À La Teste-de-Buch, la discussion s'intensifie autour du projet de construction de 150 logements dans le secteur de Sécary, entre la RN 250 et des commerces tels que Decathlon et Grand Frais. Ce projet, géré par la mairie et le bailleur social 3 F Immobilière Atlantique Aménagement, comprend 90 logements sociaux, dont des options à loyers modérés et en accession sociale. Face à cette initiative, une opposition tenace s'est organisée, pétrie d'angoisse quant aux impacts environnementaux et sociaux de l'urbanisation.
Le nouveau maire, Thierry Gouaichault, récemment élu, a vu dans cette affaire l'occasion de se rapprocher des citoyens. Avant le scrutin, le collectif "Projet Sécary" avait questionné divers candidats sur leurs positions. Dans une lettre datée du 5 mars, Gouaichault avait affirmé sa volonté de négocier des garanties techniques et financières auprès des aménageurs, et d'engager des études indépendantes pour mieux comprendre les enjeux liés à ce projet ambitieux.

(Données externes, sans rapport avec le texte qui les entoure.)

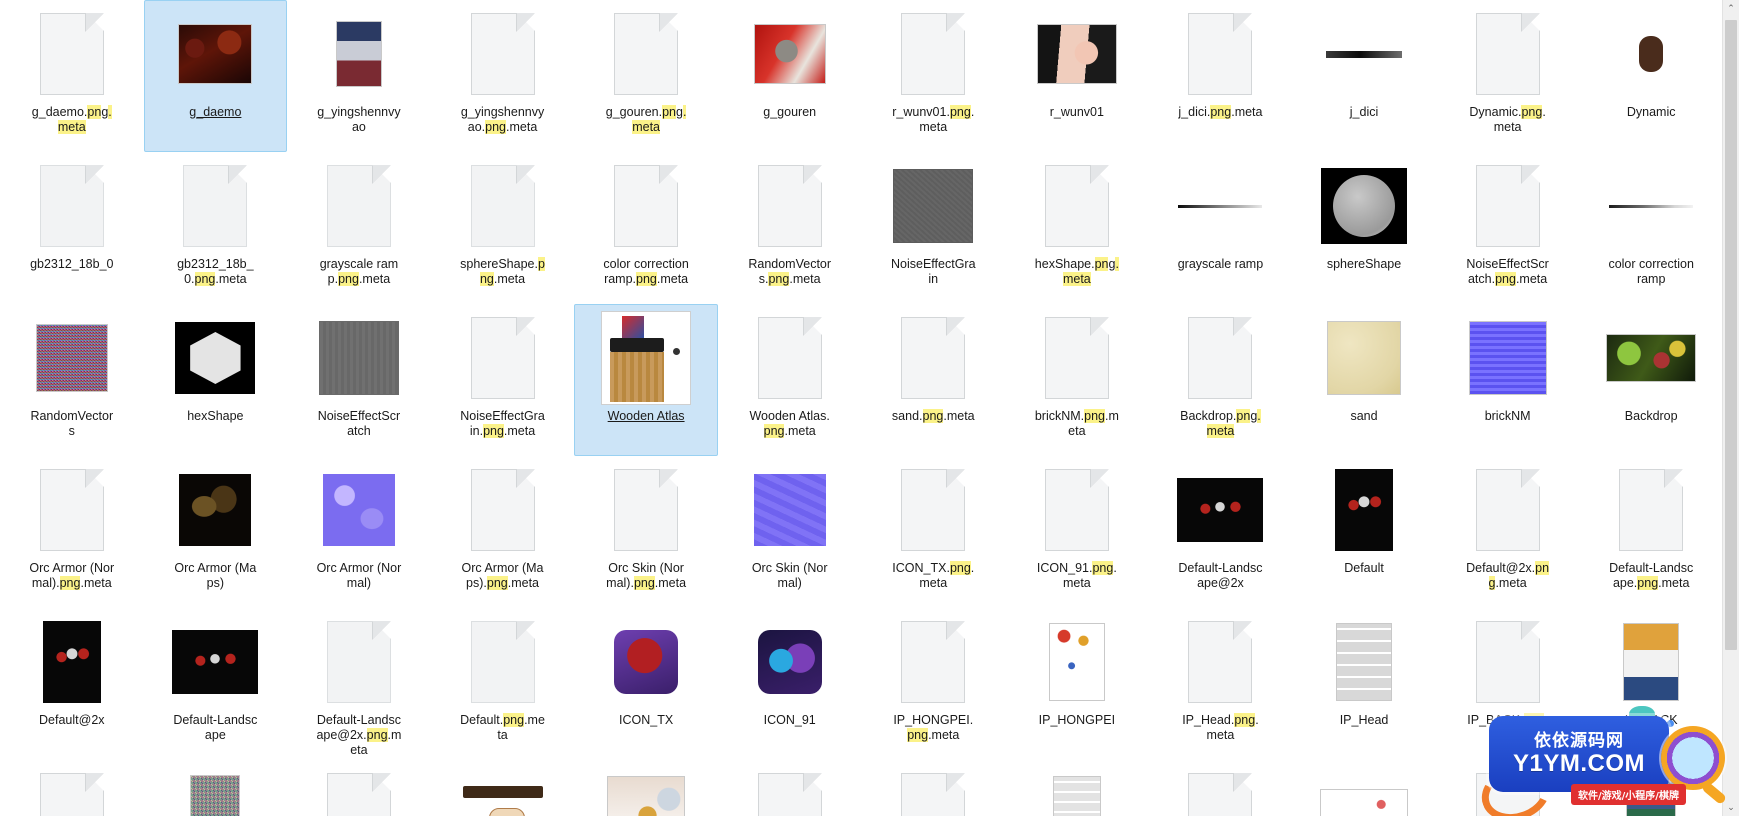 This screenshot has width=1739, height=816. I want to click on file-item: g_gouren.png.meta, so click(646, 76).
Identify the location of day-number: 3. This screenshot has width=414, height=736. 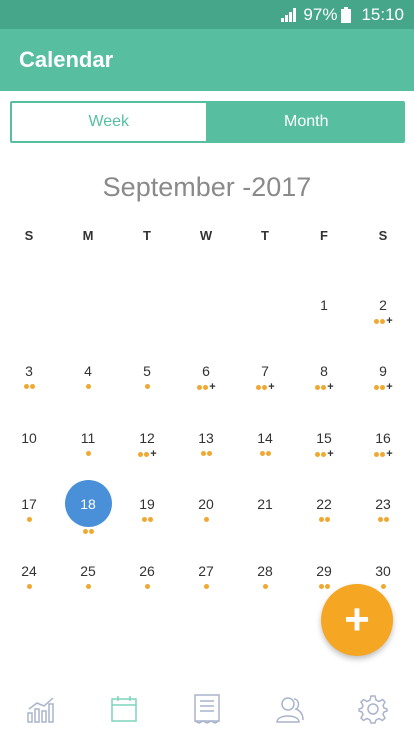
(29, 371).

"Nous agirons pour exiger des garanties techniques et financières aux aménageurs."
Le projet a suscité des préoccupations, notamment la destruction d'espèces protégées comme 22 espèces d'oiseaux et six espèces de chauves-souris sur le site. De lourdes mesures compensatoires sont prévues : reboisement de plus de 70 000 m² et mise en place de nichoirs pour favoriser la faune. Une consultation publique est en cours, offrant aux citoyens l'opportunité de se faire entendre.
Promesses de dialogue et de transparence
Déterminé à garder le lien avec les citoyens, Thierry Gouaichault a promis des études d'impact et une réduction de la volumétrie du projet, espérant maintenir un équilibre entre urbanisation et préservation de l'environnement. Les indignations des riverains, qui s'inquiètent de l'urbanisation rapide de leur commune, sont prises en compte. La communication avec 3 F Immobilière et la préfecture est cruciale pour dialoguer sur les exigences administratives tout en préservant les intérêts environnementaux.
"L'enjeu est de dialoguer et d'obtenir des engagements écrits sur l'ensemble du projet."
Les élus sont conscients que le PLU a été voté en son état en 2025, mais ils s'engagent à modifier les orientations si les conditions s'y prêtent. Ainsi, la route est encore longue pour le projet Sécary, alors que la ville cherche à concilier ambitions de développement et préoccupations de ses résidents.